--- START ---

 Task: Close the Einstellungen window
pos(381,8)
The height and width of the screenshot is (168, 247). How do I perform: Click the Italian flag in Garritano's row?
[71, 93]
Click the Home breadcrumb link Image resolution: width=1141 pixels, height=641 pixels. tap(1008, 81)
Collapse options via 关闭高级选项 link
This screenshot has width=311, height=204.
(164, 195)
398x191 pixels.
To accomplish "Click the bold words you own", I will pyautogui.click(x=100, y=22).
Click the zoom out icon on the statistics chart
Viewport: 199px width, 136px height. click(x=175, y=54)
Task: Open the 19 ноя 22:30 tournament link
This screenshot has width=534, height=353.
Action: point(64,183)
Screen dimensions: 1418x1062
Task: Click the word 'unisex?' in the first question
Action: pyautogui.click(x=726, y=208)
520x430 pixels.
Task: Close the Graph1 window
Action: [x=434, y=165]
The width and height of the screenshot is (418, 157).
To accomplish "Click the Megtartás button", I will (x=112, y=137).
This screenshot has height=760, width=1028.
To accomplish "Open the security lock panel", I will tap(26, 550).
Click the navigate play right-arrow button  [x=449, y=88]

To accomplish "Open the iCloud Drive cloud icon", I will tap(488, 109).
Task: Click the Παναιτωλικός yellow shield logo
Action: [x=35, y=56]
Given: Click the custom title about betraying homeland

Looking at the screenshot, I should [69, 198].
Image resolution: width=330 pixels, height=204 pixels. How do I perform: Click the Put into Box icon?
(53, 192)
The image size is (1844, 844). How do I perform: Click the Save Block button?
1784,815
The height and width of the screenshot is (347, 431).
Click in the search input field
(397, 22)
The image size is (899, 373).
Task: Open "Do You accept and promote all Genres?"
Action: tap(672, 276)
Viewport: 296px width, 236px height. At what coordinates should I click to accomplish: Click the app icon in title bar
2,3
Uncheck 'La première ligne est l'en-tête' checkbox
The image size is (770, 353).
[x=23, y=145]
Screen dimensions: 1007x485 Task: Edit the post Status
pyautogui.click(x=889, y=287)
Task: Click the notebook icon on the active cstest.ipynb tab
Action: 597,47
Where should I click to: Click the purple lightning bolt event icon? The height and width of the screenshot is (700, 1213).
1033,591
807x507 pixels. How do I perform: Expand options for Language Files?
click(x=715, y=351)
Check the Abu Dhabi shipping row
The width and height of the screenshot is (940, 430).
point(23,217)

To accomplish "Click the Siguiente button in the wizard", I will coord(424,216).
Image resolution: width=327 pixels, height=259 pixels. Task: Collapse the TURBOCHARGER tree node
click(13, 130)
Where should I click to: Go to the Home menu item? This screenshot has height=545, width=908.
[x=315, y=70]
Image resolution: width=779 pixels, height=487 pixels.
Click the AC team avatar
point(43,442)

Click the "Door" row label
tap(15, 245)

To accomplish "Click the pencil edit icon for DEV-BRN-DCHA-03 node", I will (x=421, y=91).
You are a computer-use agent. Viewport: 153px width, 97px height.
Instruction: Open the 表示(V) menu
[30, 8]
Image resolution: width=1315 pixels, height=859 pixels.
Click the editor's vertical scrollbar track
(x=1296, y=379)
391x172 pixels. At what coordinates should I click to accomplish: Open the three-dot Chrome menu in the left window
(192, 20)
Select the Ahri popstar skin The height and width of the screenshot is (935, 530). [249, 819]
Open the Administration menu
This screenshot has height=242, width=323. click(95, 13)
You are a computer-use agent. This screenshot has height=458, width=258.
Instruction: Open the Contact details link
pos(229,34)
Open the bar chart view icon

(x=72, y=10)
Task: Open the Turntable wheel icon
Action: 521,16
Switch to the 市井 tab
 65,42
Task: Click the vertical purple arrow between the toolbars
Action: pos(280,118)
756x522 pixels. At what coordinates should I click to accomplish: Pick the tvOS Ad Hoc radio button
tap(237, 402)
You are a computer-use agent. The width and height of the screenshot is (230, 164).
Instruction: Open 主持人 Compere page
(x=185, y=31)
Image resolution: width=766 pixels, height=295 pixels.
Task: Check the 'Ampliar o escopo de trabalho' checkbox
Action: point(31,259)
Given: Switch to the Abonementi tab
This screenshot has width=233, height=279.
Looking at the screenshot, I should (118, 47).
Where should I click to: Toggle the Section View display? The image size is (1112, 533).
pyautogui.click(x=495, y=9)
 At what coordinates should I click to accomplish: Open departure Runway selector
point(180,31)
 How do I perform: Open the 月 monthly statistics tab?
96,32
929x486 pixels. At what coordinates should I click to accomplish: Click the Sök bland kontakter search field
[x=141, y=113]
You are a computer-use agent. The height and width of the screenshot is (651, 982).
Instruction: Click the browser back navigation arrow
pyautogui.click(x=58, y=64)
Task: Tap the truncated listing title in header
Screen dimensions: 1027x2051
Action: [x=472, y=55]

--- END ---

● Assigned task
Retype the data in full, precisely as given.

● Solution
 Task: Close the Einstellungen window
pos(381,8)
The height and width of the screenshot is (168, 247). How do I perform: Click the Italian flag in Garritano's row?
[71, 93]
Click the Home breadcrumb link Image resolution: width=1141 pixels, height=641 pixels. tap(1008, 81)
Collapse options via 关闭高级选项 link
This screenshot has width=311, height=204.
(164, 195)
398x191 pixels.
To accomplish "Click the bold words you own", I will pyautogui.click(x=100, y=22).
Click the zoom out icon on the statistics chart
Viewport: 199px width, 136px height. click(x=175, y=54)
Task: Open the 19 ноя 22:30 tournament link
This screenshot has width=534, height=353.
Action: point(64,183)
Screen dimensions: 1418x1062
Task: Click the word 'unisex?' in the first question
Action: pyautogui.click(x=726, y=208)
520x430 pixels.
Task: Close the Graph1 window
Action: [x=434, y=165]
The width and height of the screenshot is (418, 157).
To accomplish "Click the Megtartás button", I will (x=112, y=137).
This screenshot has height=760, width=1028.
To accomplish "Open the security lock panel", I will tap(26, 550).
Click the navigate play right-arrow button  [x=449, y=88]

To accomplish "Open the iCloud Drive cloud icon", I will tap(488, 109).
Task: Click the Παναιτωλικός yellow shield logo
Action: [x=35, y=56]
Given: Click the custom title about betraying homeland

Looking at the screenshot, I should [69, 198].
Image resolution: width=330 pixels, height=204 pixels. How do I perform: Click the Put into Box icon?
(53, 192)
The image size is (1844, 844). How do I perform: Click the Save Block button?
1784,815
The height and width of the screenshot is (347, 431).
Click in the search input field
(397, 22)
The image size is (899, 373).
Task: Open "Do You accept and promote all Genres?"
Action: tap(672, 276)
Viewport: 296px width, 236px height. At what coordinates should I click to accomplish: Click the app icon in title bar
2,3
Uncheck 'La première ligne est l'en-tête' checkbox
The image size is (770, 353).
[x=23, y=145]
Screen dimensions: 1007x485 Task: Edit the post Status
pyautogui.click(x=889, y=287)
Task: Click the notebook icon on the active cstest.ipynb tab
Action: 597,47
Where should I click to: Click the purple lightning bolt event icon? The height and width of the screenshot is (700, 1213).
1033,591
807x507 pixels. How do I perform: Expand options for Language Files?
click(x=715, y=351)
Check the Abu Dhabi shipping row
The width and height of the screenshot is (940, 430).
point(23,217)

To accomplish "Click the Siguiente button in the wizard", I will coord(424,216).
Image resolution: width=327 pixels, height=259 pixels. Task: Collapse the TURBOCHARGER tree node
click(13, 130)
Where should I click to: Go to the Home menu item? This screenshot has height=545, width=908.
[x=315, y=70]
Image resolution: width=779 pixels, height=487 pixels.
Click the AC team avatar
point(43,442)

Click the "Door" row label
tap(15, 245)

To accomplish "Click the pencil edit icon for DEV-BRN-DCHA-03 node", I will (x=421, y=91).
You are a computer-use agent. Viewport: 153px width, 97px height.
Instruction: Open the 表示(V) menu
[30, 8]
Image resolution: width=1315 pixels, height=859 pixels.
Click the editor's vertical scrollbar track
(x=1296, y=379)
391x172 pixels. At what coordinates should I click to accomplish: Open the three-dot Chrome menu in the left window
(192, 20)
Select the Ahri popstar skin The height and width of the screenshot is (935, 530). [249, 819]
Open the Administration menu
This screenshot has height=242, width=323. click(95, 13)
You are a computer-use agent. This screenshot has height=458, width=258.
Instruction: Open the Contact details link
pos(229,34)
Open the bar chart view icon

(x=72, y=10)
Task: Open the Turntable wheel icon
Action: 521,16
Switch to the 市井 tab
 65,42
Task: Click the vertical purple arrow between the toolbars
Action: pos(280,118)
756x522 pixels. At what coordinates should I click to accomplish: Pick the tvOS Ad Hoc radio button
tap(237, 402)
You are a computer-use agent. The width and height of the screenshot is (230, 164).
Instruction: Open 主持人 Compere page
(x=185, y=31)
Image resolution: width=766 pixels, height=295 pixels.
Task: Check the 'Ampliar o escopo de trabalho' checkbox
Action: point(31,259)
Given: Switch to the Abonementi tab
This screenshot has width=233, height=279.
Looking at the screenshot, I should (118, 47).
Where should I click to: Toggle the Section View display? The image size is (1112, 533).
pyautogui.click(x=495, y=9)
 At what coordinates should I click to accomplish: Open departure Runway selector
point(180,31)
 How do I perform: Open the 月 monthly statistics tab?
96,32
929x486 pixels. At what coordinates should I click to accomplish: Click the Sök bland kontakter search field
[x=141, y=113]
You are a computer-use agent. The height and width of the screenshot is (651, 982).
Instruction: Click the browser back navigation arrow
pyautogui.click(x=58, y=64)
Task: Tap the truncated listing title in header
Screen dimensions: 1027x2051
Action: [x=472, y=55]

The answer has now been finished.